ある精神障害者が他害行為の容疑で法の対象になったのだが、当人は強制入院も強制通院もいやだと主張した。当然だろう。しかし親族は入院してくれることを望んだ。
処遇をめぐり当事者と親族の希望が異なるケースは、私も西日本で取材している。ところが、当事者の権利を擁護するはずの付添人の弁護士が、親族の側についてしまい、いっしょになって強制入院に加担したようだ。
東京といっても広いし、離島もある。グループホームなどの福祉資源が乏しい地域なのだろうか。 こういう付添人では心もとない。第一、容疑の事実が本当なのか。付添人の任務は、その検証からはじまるといわれる。取り調べの段階において不利なことの多い精神障害者の人権擁護は、通常の刑事事件の弁護より難しいとされる。付添人の機能はあらためて問われそうである。

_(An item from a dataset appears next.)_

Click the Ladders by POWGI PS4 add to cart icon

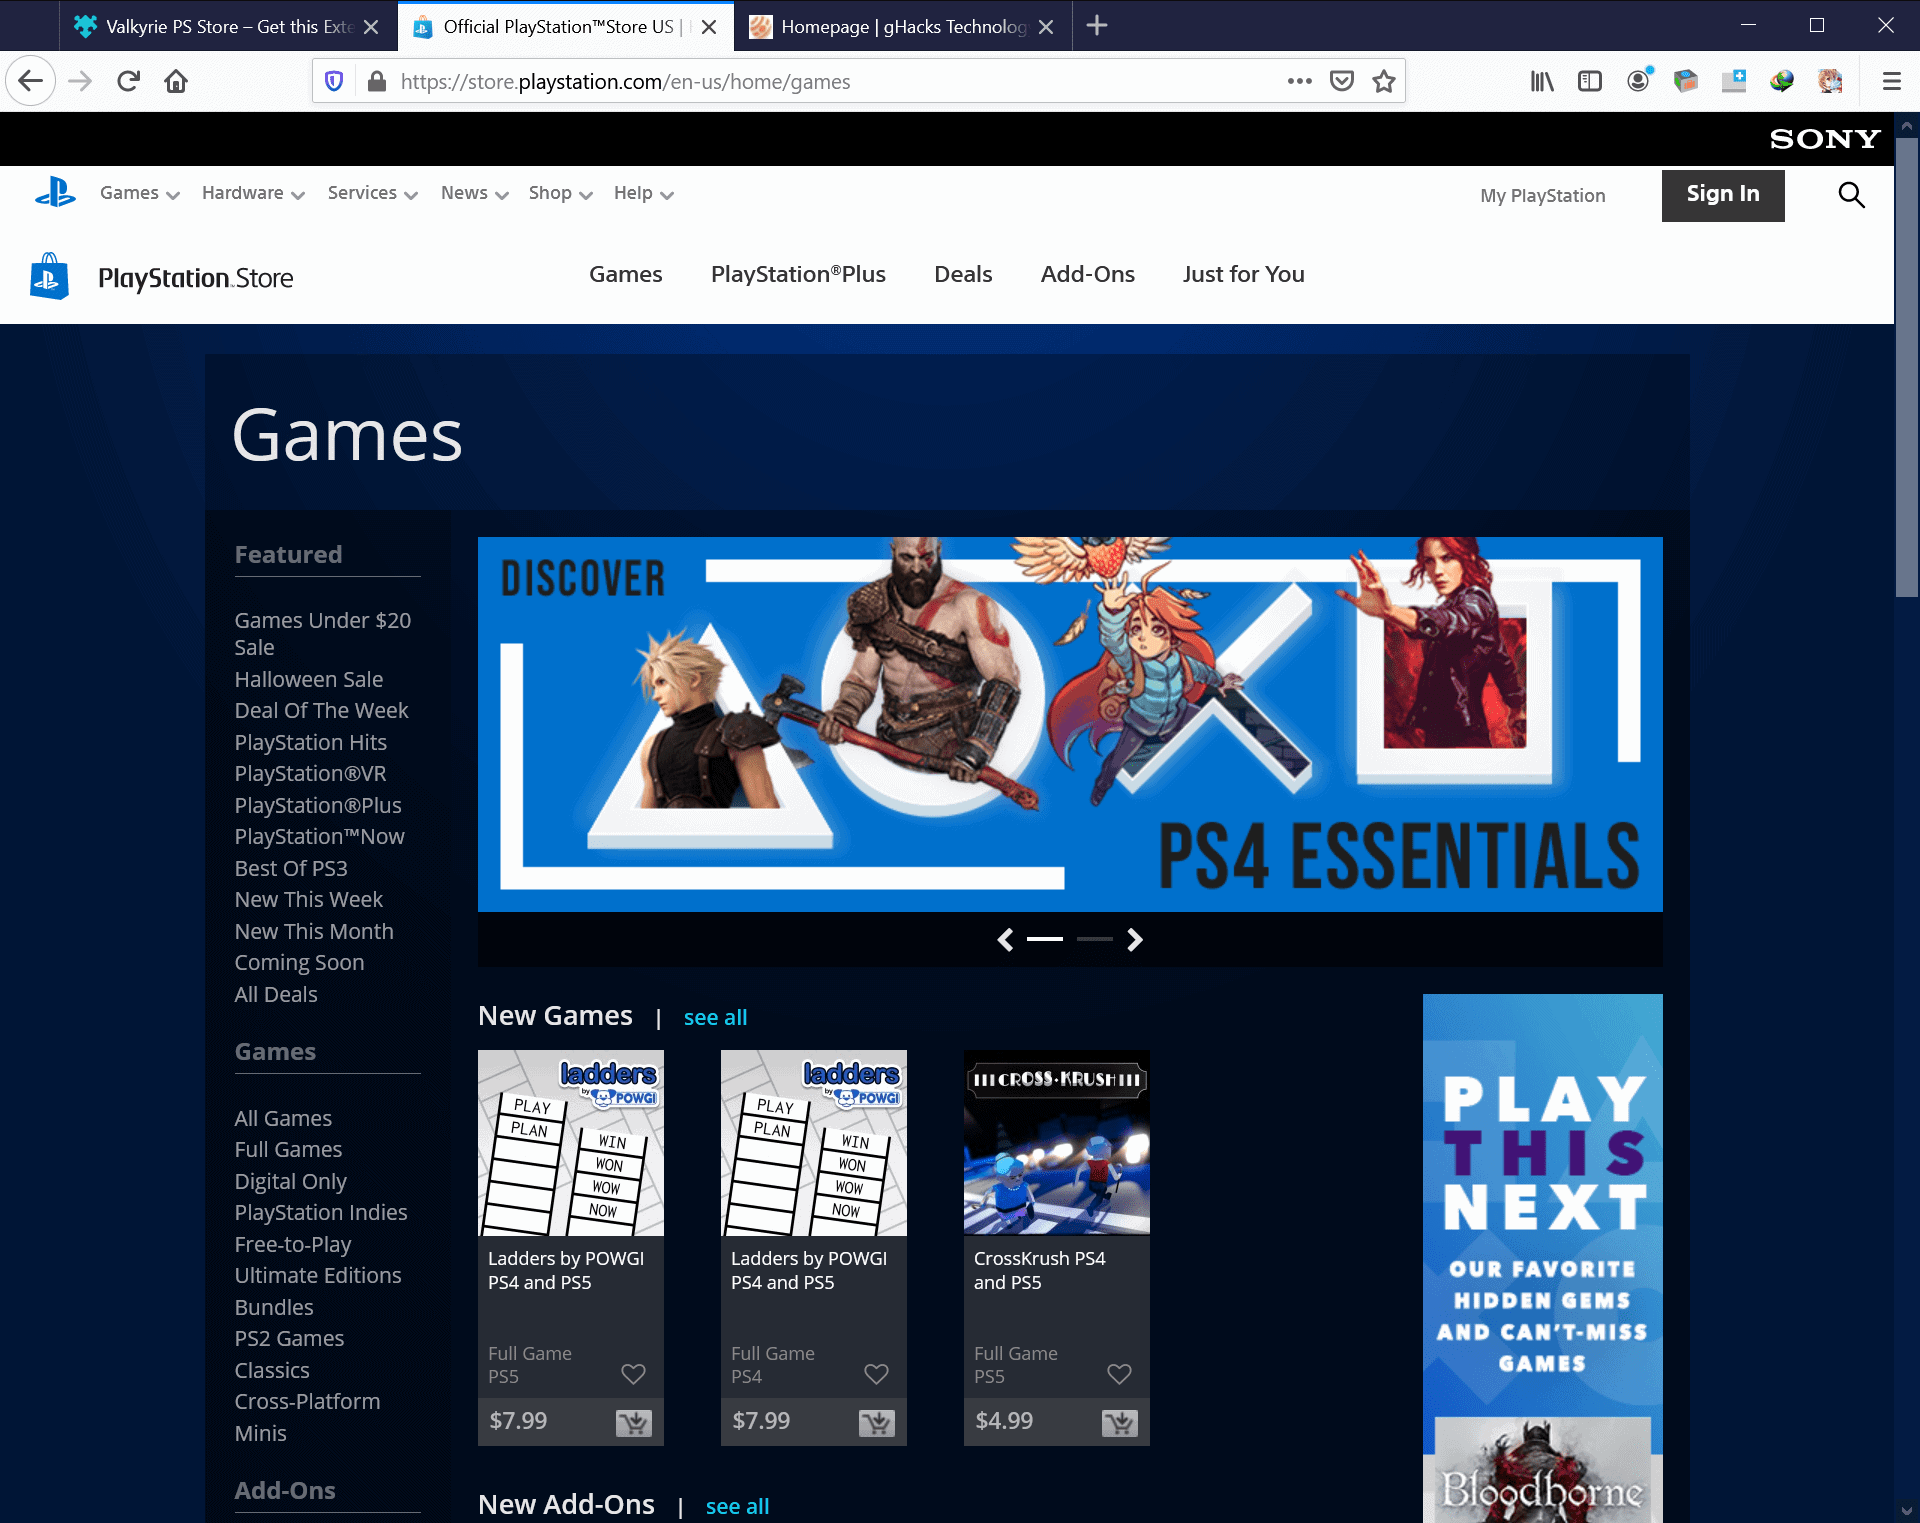(x=876, y=1422)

医療観察法について市民、マスコミの関心はきわめて低く、忘れられた800床になりつつある。それでも、ある看護師は、医療観察法につながれた人々の人権状況を監視しようと、専用病棟への就職を志願したと聞く。患者の解放、よりよい社会復帰に惜しみない努力を注ぐ人もいるだろう。
施行された以上は、医療観察法の内側から批判的にかかわる人がいなければ、公益通報も内部告発も行われない。 法律が冠する「心神喪失」という刑法用語に対し、私は素人なりに違和感をもっている。人間の格を下げたような印象があるし、アメリカの州によっては、心神喪失という概念そのものがないという。触法患者の責任能力の判定は、竹を割ったような正解が得られるものではない。さらに、法律の名前になっている「重大な他害行為」というレッテルが、どれほど精神障害者の社会参加にダメージが大きいものか、はかりしれない。
精神科の治療は定説がないといわれる。医師ごとに異なる診断名に翻弄されてきた家族は「精神医学は発展途上」と実感を込めて話す。薬害を告発する人も後を絶たない。厳罰化、保守化の潮流のなかで、医療観察法はこれからも閉鎖の病床数を増やしていく。不確実な医療の強制に公費を傾注するのでなく、色々な人たちが青空をあおいで街で暮らせるよう、地域福祉、地域医療の拡充に向けて国家予算を組みなおした方がよいと思う。